What you have to do: Having read the data, transcribe all of it without deviation.

◆ ◆ ◆ ◆ ◆ ◆ ◆

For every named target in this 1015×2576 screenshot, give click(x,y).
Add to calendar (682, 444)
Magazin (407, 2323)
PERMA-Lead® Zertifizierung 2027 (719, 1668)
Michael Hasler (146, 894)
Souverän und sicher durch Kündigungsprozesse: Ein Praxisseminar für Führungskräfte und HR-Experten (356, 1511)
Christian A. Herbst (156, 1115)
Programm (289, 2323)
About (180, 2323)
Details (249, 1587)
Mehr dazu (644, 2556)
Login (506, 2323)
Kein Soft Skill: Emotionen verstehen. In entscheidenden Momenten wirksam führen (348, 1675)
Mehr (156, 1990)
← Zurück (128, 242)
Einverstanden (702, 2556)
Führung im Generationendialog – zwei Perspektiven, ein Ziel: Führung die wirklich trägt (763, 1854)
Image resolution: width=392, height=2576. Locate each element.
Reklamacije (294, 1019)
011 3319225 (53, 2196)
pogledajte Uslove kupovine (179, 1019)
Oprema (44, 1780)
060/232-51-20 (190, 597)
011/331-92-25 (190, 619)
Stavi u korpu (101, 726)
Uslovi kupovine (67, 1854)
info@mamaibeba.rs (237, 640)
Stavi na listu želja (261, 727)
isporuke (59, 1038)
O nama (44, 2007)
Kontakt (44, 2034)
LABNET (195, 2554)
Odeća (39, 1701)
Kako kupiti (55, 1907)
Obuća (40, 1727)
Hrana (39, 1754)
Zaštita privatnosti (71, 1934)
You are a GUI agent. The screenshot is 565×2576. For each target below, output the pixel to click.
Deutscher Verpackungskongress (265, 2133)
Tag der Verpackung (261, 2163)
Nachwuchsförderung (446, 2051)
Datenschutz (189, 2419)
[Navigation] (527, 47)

◆ ◆ ◆ ◆ ◆ ◆ ◆

Response:
For every named target in this 1015×2576 screenshot, give click(x,y).
Add to calendar (682, 444)
Magazin (407, 2323)
PERMA-Lead® Zertifizierung 2027 (719, 1668)
Michael Hasler (146, 894)
Souverän und sicher durch Kündigungsprozesse: Ein Praxisseminar für Führungskräfte und HR-Experten (356, 1511)
Christian A. Herbst (156, 1115)
Programm (289, 2323)
About (180, 2323)
Details (249, 1587)
Mehr dazu (644, 2556)
Login (506, 2323)
Kein Soft Skill: Emotionen verstehen. In entscheidenden Momenten wirksam führen (348, 1675)
Mehr (156, 1990)
← Zurück (128, 242)
Einverstanden (702, 2556)
Führung im Generationendialog – zwei Perspektiven, ein Ziel: Führung die wirklich trägt (763, 1854)
Image resolution: width=392, height=2576. Locate each element.
Reklamacije (294, 1019)
011 3319225 (53, 2196)
pogledajte Uslove kupovine (179, 1019)
Oprema (44, 1780)
060/232-51-20 (190, 597)
011/331-92-25 (190, 619)
Stavi u korpu (101, 726)
Uslovi kupovine (67, 1854)
info@mamaibeba.rs (237, 640)
Stavi na listu želja (261, 727)
isporuke (59, 1038)
O nama (44, 2007)
Kontakt (44, 2034)
LABNET (195, 2554)
Odeća (39, 1701)
Kako kupiti (55, 1907)
Obuća (40, 1727)
Hrana (39, 1754)
Zaštita privatnosti (71, 1934)
You are a GUI agent. The screenshot is 565×2576. For each target below, output the pixel to click.
Deutscher Verpackungskongress (265, 2133)
Tag der Verpackung (261, 2163)
Nachwuchsförderung (446, 2051)
Datenschutz (189, 2419)
[Navigation] (527, 47)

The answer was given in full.